REVIEW: Recorder: The Marion Stokes Project (Tribeca 2019)
When I was a little girl, my grandparent’s neighbor passed away, and we inherited several boxes of VHS tapes. The old man had recorded every single moment of the OJ Simpson trial, from start to finish. Each tape was neatly labeled, placed in order, and then (presumably) promptly forgotten about. I used to think about that all the time, the idea of a cultural event so significant that a fairly average individual would feel compelled to preserve the record of it and become an informal, independent cultural documentarian. Now that I’ve seen Recorder: The Marion Stokes Project, I see its importance.
Beginning in the late 1970s, Marion Stokes embarked upon an increasingly obsessive journey to document as much news coverage as possible. Family, employees, and caretakers remember her recording on as many as eight different television sets simultaneous, 24 hours a day for 30 years, until the day she died. Marion left behind storage units full of VHS tapes, secure in the belief that she had done her part to preserve a record of mass media. She felt that if studied, people could learn from these tapes, but perhaps more importantly, they were weapons that had the power to hold journalists and politicians accountable for the things they said to the American people.
Until this point, the nightly news was considered largely ephemeral — the subtle nuances and biases and narrative shifts in day-to-day news coverage were forgotten, disappearing into the air as soon as the newscaster finished speaking. No one had ever bothered to track how news stories changed over the course of their coverage, or what elements were being emphasized and how that might influence the perceptions of their audience. Then Marion came along.
In essence, she’s the person filming a home video in a hospital as the 24-hour news cycle is being born. Now more than ever, the news is being manipulated and shaped to meet a growing and seemingly insatiable appetite for the real-life drama of neverending rubbernecking in the guise of reporting.

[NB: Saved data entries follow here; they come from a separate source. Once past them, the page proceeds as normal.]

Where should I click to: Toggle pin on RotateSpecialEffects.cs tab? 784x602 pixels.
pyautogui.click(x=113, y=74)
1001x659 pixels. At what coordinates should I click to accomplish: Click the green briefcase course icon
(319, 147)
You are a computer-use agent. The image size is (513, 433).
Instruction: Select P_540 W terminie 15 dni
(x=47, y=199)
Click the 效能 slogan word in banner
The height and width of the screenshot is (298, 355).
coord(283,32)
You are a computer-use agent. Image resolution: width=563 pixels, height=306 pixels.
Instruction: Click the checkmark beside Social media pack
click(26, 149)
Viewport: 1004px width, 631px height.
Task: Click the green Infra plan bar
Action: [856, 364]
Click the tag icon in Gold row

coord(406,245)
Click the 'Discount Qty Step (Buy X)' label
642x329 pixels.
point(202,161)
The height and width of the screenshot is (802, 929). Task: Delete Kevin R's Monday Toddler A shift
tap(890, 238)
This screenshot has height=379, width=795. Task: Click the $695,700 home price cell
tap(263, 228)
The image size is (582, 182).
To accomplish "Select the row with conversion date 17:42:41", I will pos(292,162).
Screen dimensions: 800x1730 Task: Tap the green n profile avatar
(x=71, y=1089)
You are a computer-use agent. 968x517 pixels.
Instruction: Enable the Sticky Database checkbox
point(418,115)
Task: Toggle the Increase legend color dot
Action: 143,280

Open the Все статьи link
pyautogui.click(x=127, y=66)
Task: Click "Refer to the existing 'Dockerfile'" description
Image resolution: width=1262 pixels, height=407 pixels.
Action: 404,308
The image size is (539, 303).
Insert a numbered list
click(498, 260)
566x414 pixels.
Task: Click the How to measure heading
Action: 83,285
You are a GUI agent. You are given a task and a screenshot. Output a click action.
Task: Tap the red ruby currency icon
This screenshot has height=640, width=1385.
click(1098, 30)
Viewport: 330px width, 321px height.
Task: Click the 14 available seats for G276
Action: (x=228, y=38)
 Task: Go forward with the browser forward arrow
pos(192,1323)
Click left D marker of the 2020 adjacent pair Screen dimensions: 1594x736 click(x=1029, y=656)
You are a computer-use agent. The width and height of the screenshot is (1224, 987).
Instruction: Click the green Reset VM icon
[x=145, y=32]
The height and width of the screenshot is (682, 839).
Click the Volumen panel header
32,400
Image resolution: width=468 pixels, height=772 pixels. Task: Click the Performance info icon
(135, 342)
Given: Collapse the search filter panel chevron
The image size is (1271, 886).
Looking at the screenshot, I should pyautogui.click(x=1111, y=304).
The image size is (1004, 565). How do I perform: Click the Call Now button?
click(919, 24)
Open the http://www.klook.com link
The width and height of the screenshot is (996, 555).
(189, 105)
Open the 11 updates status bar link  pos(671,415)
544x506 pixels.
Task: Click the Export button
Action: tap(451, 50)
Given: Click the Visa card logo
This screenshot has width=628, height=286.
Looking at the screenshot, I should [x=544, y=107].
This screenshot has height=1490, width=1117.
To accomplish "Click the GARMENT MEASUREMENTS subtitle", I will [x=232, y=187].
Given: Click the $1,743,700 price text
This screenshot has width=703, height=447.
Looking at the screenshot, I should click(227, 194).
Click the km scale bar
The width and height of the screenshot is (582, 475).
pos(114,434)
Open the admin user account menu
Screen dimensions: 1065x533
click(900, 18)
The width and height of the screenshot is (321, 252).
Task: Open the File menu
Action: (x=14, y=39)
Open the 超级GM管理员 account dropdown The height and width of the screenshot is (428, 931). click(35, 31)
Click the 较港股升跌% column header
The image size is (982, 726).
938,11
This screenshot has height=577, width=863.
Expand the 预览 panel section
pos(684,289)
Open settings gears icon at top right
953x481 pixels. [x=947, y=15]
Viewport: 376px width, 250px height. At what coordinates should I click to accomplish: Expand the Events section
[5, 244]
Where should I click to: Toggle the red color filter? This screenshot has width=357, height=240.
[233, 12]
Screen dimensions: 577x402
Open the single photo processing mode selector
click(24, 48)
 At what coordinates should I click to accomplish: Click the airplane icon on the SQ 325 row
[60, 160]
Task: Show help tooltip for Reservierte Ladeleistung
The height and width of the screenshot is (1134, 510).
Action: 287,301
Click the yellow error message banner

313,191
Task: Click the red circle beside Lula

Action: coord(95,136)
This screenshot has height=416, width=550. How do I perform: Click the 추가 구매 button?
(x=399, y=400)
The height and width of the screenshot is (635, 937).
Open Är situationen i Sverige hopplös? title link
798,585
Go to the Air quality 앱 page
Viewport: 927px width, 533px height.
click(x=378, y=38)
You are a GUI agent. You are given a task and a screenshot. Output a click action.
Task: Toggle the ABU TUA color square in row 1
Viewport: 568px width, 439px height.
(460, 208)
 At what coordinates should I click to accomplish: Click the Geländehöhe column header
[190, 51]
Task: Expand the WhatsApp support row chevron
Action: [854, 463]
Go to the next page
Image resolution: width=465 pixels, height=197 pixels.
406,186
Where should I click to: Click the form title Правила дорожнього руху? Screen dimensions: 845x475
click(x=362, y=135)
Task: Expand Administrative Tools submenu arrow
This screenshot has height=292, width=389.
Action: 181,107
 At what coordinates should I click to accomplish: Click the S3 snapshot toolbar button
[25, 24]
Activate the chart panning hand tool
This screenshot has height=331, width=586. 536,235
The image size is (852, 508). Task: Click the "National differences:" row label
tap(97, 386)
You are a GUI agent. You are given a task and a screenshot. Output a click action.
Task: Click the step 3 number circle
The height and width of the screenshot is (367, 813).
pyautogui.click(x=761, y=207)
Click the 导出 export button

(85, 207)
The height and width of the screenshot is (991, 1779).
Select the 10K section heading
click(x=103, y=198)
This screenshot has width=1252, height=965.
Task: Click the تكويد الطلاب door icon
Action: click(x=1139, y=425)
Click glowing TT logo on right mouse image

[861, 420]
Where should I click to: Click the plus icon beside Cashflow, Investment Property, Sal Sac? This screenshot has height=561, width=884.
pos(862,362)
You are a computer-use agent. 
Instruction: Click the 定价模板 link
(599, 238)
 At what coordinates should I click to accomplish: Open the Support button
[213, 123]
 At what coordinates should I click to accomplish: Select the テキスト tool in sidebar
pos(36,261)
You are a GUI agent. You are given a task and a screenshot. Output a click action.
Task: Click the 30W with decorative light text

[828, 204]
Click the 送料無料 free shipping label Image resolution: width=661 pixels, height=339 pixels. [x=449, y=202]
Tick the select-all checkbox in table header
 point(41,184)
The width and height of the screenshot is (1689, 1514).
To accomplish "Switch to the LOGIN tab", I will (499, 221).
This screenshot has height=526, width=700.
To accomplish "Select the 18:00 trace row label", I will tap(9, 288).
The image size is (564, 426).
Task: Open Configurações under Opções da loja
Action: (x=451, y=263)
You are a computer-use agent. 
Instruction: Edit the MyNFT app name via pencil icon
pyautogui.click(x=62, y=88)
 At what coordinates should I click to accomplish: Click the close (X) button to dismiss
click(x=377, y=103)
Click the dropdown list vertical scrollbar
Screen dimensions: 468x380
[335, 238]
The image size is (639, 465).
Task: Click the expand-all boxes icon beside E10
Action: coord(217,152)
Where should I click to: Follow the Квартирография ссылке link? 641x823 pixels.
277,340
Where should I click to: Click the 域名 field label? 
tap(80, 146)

Marion’s story is remarkable for two reasons. One, for the incredible foresight it required to have seen the changes that were coming to the news medium around the Iranian hostage crisis and to realize their larger implications. But also because of her unrelenting commitment to and undaunting belief in the significance of her exhaustive collection.
The film does an excellent job balancing the narrative of Marion’s life with the larger context of mass media’s rapidly changing landscape. Recorder juggles the two deftly enough that we never forget why she felt compelled to go to such lengths and what it cost her in terms of personal relationships, or why it was ultimately so important.
It feels strange for 30 years worth of old news footage taped off the television to seem timely. But in an America where external forces influenced voters by strategically flooding the internet with misleading information or outright lies, certain news networks have dropped the veneer of objectivity in favor of partisan propaganda, and one media group owns the vast majority of local news channels, Marion’s project feels more relevant and vital than ever before. And when a compelling personal story meets with a deeply significant political message which is then put in the hands of competent filmmakers who have empathy for their subject, an emotionally effective and intellectually satisfying documentary is born.